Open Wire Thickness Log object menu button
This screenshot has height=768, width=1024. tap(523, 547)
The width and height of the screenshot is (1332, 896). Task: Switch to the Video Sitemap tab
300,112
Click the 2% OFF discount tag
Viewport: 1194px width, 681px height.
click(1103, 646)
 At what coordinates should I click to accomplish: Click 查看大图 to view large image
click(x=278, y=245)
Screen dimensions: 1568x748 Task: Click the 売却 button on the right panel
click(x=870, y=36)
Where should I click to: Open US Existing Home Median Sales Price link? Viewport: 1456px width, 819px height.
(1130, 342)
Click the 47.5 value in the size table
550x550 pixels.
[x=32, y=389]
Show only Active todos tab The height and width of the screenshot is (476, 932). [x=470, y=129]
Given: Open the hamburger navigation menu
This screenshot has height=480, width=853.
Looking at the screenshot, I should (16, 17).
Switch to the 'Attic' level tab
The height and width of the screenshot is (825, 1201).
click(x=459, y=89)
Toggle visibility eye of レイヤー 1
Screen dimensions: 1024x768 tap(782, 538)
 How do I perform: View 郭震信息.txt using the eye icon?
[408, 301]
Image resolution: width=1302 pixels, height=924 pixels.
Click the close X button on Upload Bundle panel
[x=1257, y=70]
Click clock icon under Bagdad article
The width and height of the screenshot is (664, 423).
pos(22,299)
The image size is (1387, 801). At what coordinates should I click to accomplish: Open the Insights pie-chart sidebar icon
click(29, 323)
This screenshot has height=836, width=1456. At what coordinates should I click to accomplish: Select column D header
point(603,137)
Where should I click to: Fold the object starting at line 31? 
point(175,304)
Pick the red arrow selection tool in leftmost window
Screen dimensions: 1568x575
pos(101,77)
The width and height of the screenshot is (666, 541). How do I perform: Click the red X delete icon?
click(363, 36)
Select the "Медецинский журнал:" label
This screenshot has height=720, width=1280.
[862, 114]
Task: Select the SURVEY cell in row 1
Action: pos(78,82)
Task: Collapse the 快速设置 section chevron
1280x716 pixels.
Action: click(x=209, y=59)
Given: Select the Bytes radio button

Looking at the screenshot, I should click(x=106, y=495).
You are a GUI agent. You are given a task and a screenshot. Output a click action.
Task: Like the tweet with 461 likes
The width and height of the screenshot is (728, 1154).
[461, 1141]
--- --- ---
# EXERCISE DETAILS
This calls for all of the entries above, repeated exactly.

# ANSWER AREA
Open Wire Thickness Log object menu button
This screenshot has height=768, width=1024. tap(523, 547)
The width and height of the screenshot is (1332, 896). Task: Switch to the Video Sitemap tab
300,112
Click the 2% OFF discount tag
Viewport: 1194px width, 681px height.
click(1103, 646)
 At what coordinates should I click to accomplish: Click 查看大图 to view large image
click(x=278, y=245)
Screen dimensions: 1568x748 Task: Click the 売却 button on the right panel
click(x=870, y=36)
Where should I click to: Open US Existing Home Median Sales Price link? Viewport: 1456px width, 819px height.
(1130, 342)
Click the 47.5 value in the size table
550x550 pixels.
[x=32, y=389]
Show only Active todos tab The height and width of the screenshot is (476, 932). [x=470, y=129]
Given: Open the hamburger navigation menu
This screenshot has height=480, width=853.
Looking at the screenshot, I should (16, 17).
Switch to the 'Attic' level tab
The height and width of the screenshot is (825, 1201).
click(x=459, y=89)
Toggle visibility eye of レイヤー 1
Screen dimensions: 1024x768 tap(782, 538)
 How do I perform: View 郭震信息.txt using the eye icon?
[408, 301]
Image resolution: width=1302 pixels, height=924 pixels.
Click the close X button on Upload Bundle panel
[x=1257, y=70]
Click clock icon under Bagdad article
The width and height of the screenshot is (664, 423).
pos(22,299)
The image size is (1387, 801). At what coordinates should I click to accomplish: Open the Insights pie-chart sidebar icon
click(29, 323)
This screenshot has height=836, width=1456. At what coordinates should I click to accomplish: Select column D header
point(603,137)
Where should I click to: Fold the object starting at line 31? 
point(175,304)
Pick the red arrow selection tool in leftmost window
Screen dimensions: 1568x575
pos(101,77)
The width and height of the screenshot is (666, 541). How do I perform: Click the red X delete icon?
click(363, 36)
Select the "Медецинский журнал:" label
This screenshot has height=720, width=1280.
[862, 114]
Task: Select the SURVEY cell in row 1
Action: pos(78,82)
Task: Collapse the 快速设置 section chevron
1280x716 pixels.
Action: click(x=209, y=59)
Given: Select the Bytes radio button

Looking at the screenshot, I should click(x=106, y=495).
You are a GUI agent. You are given a task and a screenshot. Output a click action.
Task: Like the tweet with 461 likes
The width and height of the screenshot is (728, 1154).
[461, 1141]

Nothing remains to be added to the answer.